**Trecho para leitura**
□ □ □ □ □

Hoje em dia, ainda mais em um país onde quase cada pessoa alfabetizada leu Dom Casmurro, toda narrativa em primeira pessoa é (ou deveria ser) contra o narrador.
Então, um pedido:
Não presuma que o escritor concorda com as opiniões emitidas por seus narradores.
(Dado o cenário literário atual, eu diria que quase sempre as opiniões do escritor são opostas às do narrador em primeira pessoa. Aliás, quanto melhor o livro, mais opostas. Só mesmo autores novatos ainda cometem narradores em primeira pessoa que, na verdade, são alter-egos deles mesmos.)
Outro pedido, portanto, mais encarecido ainda:
Evite citar um personagem como se fosse o escritor.
(Quem disse "ser ou não ser" não foi Shakespeare, mas o personagem Hamlet, na peça homônima de Shakespeare. Quem disse que não teve filhos e não transmitiu a nenhuma criatura o legado de nossa miséria não foi Machado de Assis - que, por acaso ou não, também não transmitiu a nenhuma criatura o legado de nossa miséria - mas o personagem Brás Cubas, no romance Memórias Póstumas de Brás Cubas, de Machado de Assis. Sacou?)
Em nome de todos os escritores de ficção - vivos, mortos ou ainda não-nascidos - eu agradeço.

□ □ □ □ □

Registros de uma fonte de dados

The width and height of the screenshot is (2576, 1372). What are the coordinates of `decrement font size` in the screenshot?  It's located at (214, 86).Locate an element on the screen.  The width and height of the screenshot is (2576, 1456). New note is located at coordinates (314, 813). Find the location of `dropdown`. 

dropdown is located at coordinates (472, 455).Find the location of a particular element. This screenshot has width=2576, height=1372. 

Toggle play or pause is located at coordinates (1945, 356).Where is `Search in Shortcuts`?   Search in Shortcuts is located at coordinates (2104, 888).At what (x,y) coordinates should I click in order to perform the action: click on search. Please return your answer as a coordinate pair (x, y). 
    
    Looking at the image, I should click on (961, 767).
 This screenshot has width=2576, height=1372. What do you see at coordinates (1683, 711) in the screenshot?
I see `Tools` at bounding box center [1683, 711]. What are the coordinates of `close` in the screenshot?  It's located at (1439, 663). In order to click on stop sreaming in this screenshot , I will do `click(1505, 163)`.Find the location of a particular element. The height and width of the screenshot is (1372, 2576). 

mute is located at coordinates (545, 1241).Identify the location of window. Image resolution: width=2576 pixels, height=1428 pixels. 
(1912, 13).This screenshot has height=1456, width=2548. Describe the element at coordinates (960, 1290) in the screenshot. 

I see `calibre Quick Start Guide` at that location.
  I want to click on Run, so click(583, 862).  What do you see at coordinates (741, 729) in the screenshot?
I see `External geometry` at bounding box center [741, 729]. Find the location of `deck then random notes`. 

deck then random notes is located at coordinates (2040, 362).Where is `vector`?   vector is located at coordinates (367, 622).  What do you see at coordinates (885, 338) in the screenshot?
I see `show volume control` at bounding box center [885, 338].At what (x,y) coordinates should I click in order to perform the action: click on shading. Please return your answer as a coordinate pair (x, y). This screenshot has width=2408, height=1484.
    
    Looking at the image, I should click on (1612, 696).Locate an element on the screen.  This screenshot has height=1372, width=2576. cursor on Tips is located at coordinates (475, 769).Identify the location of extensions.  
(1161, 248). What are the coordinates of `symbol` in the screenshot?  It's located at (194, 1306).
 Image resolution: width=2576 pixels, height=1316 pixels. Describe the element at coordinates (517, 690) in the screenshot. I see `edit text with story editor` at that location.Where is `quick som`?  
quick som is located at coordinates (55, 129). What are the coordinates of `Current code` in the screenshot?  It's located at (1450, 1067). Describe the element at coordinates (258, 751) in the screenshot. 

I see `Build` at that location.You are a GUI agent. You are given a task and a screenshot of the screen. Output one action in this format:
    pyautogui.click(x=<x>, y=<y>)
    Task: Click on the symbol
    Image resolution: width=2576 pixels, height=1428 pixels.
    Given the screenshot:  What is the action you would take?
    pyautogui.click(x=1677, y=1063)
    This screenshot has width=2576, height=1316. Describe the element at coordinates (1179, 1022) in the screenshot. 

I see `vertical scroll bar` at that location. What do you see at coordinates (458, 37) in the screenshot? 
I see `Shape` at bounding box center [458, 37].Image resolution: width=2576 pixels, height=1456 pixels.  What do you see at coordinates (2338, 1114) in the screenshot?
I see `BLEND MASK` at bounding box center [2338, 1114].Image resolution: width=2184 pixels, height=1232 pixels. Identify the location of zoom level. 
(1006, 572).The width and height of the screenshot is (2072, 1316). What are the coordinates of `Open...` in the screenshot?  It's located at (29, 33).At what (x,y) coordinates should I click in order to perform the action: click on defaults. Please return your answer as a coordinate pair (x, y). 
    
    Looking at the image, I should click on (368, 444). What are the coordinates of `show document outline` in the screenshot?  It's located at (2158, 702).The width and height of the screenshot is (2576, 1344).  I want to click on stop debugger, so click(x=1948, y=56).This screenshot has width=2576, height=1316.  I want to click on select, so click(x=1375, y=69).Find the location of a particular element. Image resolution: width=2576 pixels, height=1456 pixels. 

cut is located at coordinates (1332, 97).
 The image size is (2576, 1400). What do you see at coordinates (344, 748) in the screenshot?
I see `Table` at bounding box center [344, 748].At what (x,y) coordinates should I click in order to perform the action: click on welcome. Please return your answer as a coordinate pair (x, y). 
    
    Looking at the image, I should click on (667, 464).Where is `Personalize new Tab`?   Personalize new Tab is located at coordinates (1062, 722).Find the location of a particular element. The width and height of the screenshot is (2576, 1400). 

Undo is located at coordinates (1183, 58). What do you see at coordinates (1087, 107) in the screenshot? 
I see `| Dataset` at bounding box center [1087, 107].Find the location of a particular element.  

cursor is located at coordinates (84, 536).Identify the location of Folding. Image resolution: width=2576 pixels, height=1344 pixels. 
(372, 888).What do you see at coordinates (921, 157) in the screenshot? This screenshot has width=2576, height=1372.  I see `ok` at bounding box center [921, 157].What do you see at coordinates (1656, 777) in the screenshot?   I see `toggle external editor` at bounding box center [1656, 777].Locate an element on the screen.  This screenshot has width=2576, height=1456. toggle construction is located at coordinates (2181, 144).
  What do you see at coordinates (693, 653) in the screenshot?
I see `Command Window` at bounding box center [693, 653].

□ □ □ □ □

**Item da tarefa A**
Copie do trecho sobre narradores em primeira pessoa a parte que vai de "Hoje em dia, ainda" até "alter-egos deles mesmos.)", incluindo essas palavras.
**Item da tarefa B**
Responda com base no trecho sobre narradores em primeira pessoa:
(i) Quem disse "ser ou não ser"?
(ii) Em que romance aparece o personagem Brás Cubas?
(iii) Que autores ainda cometem narradores em primeira pessoa que são alter-egos deles mesmos?
**Item da tarefa C**
Diga se cada afirmação está de acordo com o trecho sobre narradores em primeira pessoa:
(i) Quanto melhor o livro, mais próximas são as opiniões do escritor e as do narrador.
(ii) Machado de Assis também não transmitiu a nenhuma criatura o legado de nossa miséria.
(iii) O agradecimento final é feito em nome de todos os escritores de ficção.

**Resposta escrita A**
Hoje em dia, ainda mais em um país onde quase cada pessoa alfabetizada leu Dom Casmurro, toda narrativa em primeira pessoa é (ou deveria ser) contra o narrador.
Então, um pedido:
Não presuma que o escritor concorda com as opiniões emitidas por seus narradores.
(Dado o cenário literário atual, eu diria que quase sempre as opiniões do escritor são opostas às do narrador em primeira pessoa. Aliás, quanto melhor o livro, mais opostas. Só mesmo autores novatos ainda cometem narradores em primeira pessoa que, na verdade, são alter-egos deles mesmos.)

**Resposta escrita B**
(i) O personagem Hamlet, na peça homônima de Shakespeare.
(ii) Em Memórias Póstumas de Brás Cubas, de Machado de Assis.
(iii) Só mesmo autores novatos.

**Resposta escrita C**
(i) Não: "Aliás, quanto melhor o livro, mais opostas."
(ii) Sim: "que, por acaso ou não, também não transmitiu a nenhuma criatura o legado de nossa miséria"
(iii) Sim: "Em nome de todos os escritores de ficção - vivos, mortos ou ainda não-nascidos - eu agradeço."